If integration is the answer, then somebody needs to start integrating, and getting products out to the early adopters. This is of course the model applied by consumer networking companies such as LinkSys, as well as credit card companies such as MBNA. The issue is not whether it is the best product, but to get as many potentially useful products to market as cheaply as possible. In this way, the market can decide which are worth having and which are not. It should be possible to do it with old technology – indeed, given the bloated size of Windows XP, newer technology would push the hardware requirement back into the unaffordable so we’d be better with the old.
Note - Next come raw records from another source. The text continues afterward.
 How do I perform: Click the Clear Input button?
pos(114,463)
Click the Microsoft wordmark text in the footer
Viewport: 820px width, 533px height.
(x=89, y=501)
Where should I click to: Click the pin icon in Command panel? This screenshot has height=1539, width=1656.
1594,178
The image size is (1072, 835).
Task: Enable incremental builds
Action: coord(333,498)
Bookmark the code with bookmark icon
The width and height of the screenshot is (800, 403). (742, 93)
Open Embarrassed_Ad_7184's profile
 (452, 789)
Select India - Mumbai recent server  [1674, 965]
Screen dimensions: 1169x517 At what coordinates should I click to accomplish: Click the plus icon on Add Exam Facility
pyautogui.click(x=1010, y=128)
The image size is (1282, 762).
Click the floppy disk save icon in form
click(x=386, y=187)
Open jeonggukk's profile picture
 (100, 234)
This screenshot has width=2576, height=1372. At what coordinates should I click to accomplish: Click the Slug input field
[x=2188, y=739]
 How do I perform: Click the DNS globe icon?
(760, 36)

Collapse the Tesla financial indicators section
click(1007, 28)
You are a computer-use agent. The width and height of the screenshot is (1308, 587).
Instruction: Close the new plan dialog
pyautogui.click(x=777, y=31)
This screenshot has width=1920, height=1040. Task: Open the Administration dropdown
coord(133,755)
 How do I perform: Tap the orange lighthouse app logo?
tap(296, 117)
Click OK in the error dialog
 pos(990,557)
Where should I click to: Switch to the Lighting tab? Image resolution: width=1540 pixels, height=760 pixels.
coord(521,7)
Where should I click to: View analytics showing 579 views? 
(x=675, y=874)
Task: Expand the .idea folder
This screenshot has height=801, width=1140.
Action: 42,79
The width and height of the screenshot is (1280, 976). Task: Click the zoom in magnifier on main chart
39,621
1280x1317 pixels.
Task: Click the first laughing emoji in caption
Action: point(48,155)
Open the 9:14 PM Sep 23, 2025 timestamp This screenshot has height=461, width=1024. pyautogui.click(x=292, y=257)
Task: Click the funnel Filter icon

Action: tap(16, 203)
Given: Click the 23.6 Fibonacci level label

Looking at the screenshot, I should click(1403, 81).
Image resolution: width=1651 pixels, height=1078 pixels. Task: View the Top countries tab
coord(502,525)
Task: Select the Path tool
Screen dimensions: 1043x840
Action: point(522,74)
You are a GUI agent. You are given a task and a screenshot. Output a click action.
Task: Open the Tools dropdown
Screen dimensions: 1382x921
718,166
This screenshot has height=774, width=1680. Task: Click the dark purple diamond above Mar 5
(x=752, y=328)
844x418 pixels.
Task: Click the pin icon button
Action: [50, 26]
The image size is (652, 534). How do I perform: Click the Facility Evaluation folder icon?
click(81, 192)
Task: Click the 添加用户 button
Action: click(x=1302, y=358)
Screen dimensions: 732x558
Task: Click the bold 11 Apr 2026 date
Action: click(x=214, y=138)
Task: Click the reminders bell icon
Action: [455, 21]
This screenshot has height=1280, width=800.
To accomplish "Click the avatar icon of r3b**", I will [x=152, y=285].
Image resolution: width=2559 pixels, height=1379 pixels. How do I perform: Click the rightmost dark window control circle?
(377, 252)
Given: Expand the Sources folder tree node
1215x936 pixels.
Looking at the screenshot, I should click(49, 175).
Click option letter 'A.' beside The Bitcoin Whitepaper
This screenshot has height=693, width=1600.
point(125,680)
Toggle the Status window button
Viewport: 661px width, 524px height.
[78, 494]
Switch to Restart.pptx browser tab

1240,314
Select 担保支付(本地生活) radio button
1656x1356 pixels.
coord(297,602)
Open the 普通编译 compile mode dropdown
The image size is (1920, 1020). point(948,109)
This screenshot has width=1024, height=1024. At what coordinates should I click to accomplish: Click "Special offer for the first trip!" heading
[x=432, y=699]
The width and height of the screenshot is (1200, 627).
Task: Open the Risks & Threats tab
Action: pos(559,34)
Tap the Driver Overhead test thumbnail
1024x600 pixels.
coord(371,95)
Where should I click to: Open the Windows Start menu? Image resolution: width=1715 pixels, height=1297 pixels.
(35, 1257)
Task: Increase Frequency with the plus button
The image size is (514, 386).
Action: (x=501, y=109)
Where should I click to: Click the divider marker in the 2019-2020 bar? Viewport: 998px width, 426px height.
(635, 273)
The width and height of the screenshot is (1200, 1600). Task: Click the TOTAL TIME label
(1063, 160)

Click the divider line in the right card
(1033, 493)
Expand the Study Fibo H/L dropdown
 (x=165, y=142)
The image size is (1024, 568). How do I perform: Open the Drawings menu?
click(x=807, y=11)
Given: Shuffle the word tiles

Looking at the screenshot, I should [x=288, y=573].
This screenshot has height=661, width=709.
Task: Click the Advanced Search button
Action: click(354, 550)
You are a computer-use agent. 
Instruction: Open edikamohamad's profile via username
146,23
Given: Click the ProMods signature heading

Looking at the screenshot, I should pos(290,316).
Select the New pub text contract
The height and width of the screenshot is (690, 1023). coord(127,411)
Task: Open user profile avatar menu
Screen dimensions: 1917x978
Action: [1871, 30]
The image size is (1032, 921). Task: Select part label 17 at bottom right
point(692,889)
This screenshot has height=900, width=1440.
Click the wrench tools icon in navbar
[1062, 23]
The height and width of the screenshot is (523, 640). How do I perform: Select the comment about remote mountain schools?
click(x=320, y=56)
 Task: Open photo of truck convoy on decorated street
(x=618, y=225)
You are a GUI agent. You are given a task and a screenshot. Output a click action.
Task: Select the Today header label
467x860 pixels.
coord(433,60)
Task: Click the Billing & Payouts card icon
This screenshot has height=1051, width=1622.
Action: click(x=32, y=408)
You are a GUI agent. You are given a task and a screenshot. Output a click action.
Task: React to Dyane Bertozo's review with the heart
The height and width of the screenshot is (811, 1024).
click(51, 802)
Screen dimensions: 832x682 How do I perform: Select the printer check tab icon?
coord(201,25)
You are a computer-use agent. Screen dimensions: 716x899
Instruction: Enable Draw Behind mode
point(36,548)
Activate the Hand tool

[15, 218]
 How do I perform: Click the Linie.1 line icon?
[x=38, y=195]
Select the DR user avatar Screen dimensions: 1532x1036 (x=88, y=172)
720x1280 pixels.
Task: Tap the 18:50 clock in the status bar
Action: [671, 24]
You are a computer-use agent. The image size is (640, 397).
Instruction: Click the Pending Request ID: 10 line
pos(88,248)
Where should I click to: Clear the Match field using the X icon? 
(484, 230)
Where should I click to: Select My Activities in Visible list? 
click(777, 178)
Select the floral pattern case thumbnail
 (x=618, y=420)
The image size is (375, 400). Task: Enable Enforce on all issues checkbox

Meanwhile, Microsoft has tried to achieve something similar with their tablet PC specification, but clearly something went wrong there. If this article illustrates anything, it is that we do not need some new and improved spec; instead, design shops should be concentrating on integrating what exists, and delivering it in a package that thinks more about function than form. Once this delivers a package at a price people can afford, then we might see a major advance in voice recognition use, and with it significant gains in productivity. All it needs is for the industry to get its act together.